Garden Goldfinches: Monday, 19th September 2022

Because today was a bank holiday, I thought some of the team might be available for a session this morning. As it turned out, nobody was available, so I decided to set up a few nets in the back garden. I set two x 6m and one x 3m nets in a triangle around the feeding station yesterday evening and opened them at 7:15 this morning. It was just as well, to be honest, as my arthritic right ankle decided to play up last night and into today and working one of my sites solo would have been no fun. Five minutes later I was extracting the first bird of the morning from the 3m net:

Juvenile female Goldcrest, Regulus regulus

This was followed by a Blue Tit and then a Goldfinch. Goldfinch became the predominant part of the catch. A slight digression: for the last dozen years I have taken part in the BTO’s Garden Birdwatch (GBW) scheme. For each day I count the maximum number of birds of each species seen in my garden at any one time. Today, for example, I have put down two Blue Tits and 14 Goldfinch for the GBW records. In the session I have ringed 15 individual Blue Tits and 31 Goldfinch. Interestingly, my GBW number for Goldfinch was recorded at 9:35 but, when I went out to extract those that had hit the net, I extracted 16 of them, so there were actually more than I had seen. Conversely, our GBW record for Woodpigeon for today is seven, but I caught just one.

Today’s catch has turned into the biggest to date for my garden. The nets were open until noon and then again from 14:00 to 17:30. The afternoon session was much quieter than the morning, with just 15 of the 60 birds caught. My previous highest catch was 50 birds, of which 45 were Goldfinch, on the 26th October 2016.

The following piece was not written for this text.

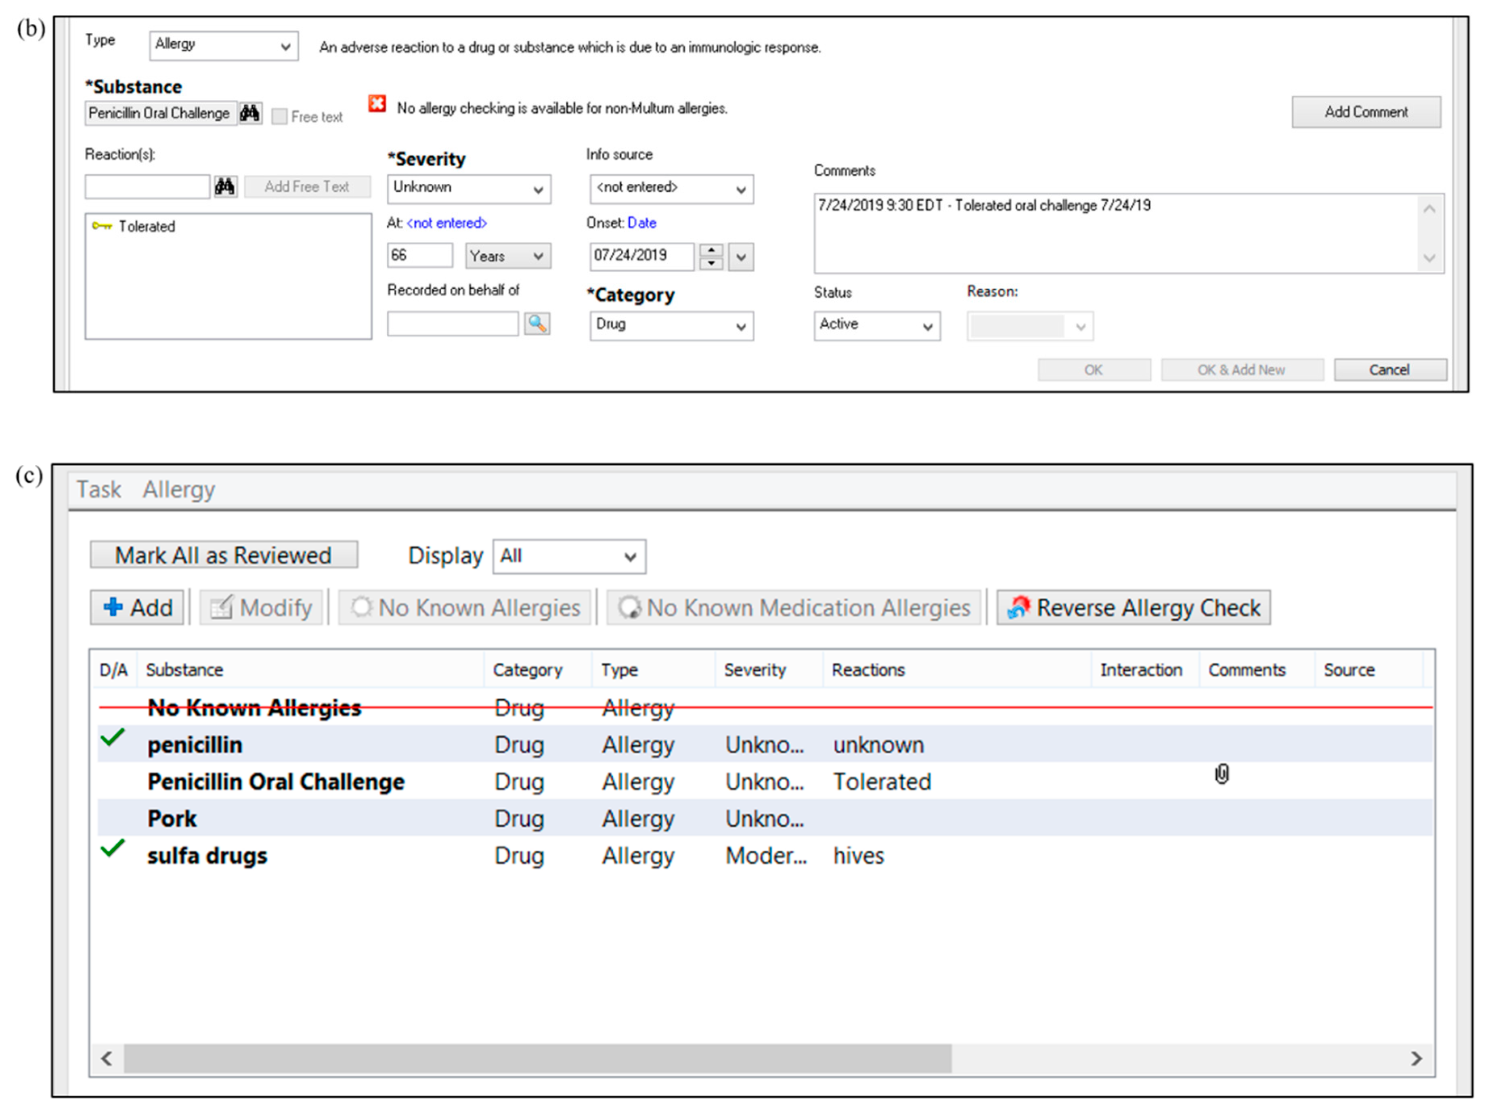Screen dimensions: 1488x1112
Task: Click the Reverse Allergy Check button
Action: click(x=1133, y=608)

The Goldfinch catch was almost entirely made up of juvenile birds, with just a single adult ringed and two retrapped adults in the mix. One of those juveniles had seemingly fledged very recently, as it had not started its post-fledging moult. There were several in the very early stages of that moult, all the way through to those that had completed.

As well as the excellent numbers of Goldfinch and Blue Tit, there were several other highlights. The first two Greenfinch of the year at any of my sites arrived at 8:45. Two juveniles, a male and a female. It is over four years since I have seen any evidence of Trichomonosis in the local Greenfinch population. This year we recorded three possible breeding pairs visiting our garden: when you see six of them, three of each sex, all together on your feeders at the same time, you can be pretty confident that is a minimum number. To catch two birds that fledged this year and seem to have paired up already (they were in the same net, just a few centimetres apart, is pretty reasonable evidence) is pleasing.

At 10:45 I had a double hit of the unusual: firstly, a retrapped Woodpigeon from May 2020 and then this bad boy:

Juvenile male Sparrowhawk, Accipiter nisus

This is the second juvenile male that I have caught in my garden. The previous one was in October 2019, and I have now ringed 10 in total in my ringing career, not quite one per year.

The list for the day was: Woodpigeon (1); Sparrowhawk [1]; Blue Tit 3[12](1); Great Tit 1[1]; Coal Tit [1]; Robin [2]; Goldcrest [1]; Starling 1; Greenfinch [2]; Goldfinch 1[30](2). Totals: 6 adults ringed from 4 species, 50 juveniles ringed from 8 species and 4 birds retrapped from 3species, making 60 birds processed from 10 species.

There were a couple of small disappointments: a Stock Dove that bounced off the nets and a complete no-show of the Jackdaws. Normally when I put out fat-balls and mealworms they dive in straight away. Today: not a sign of them. It is almost as if they knew!!!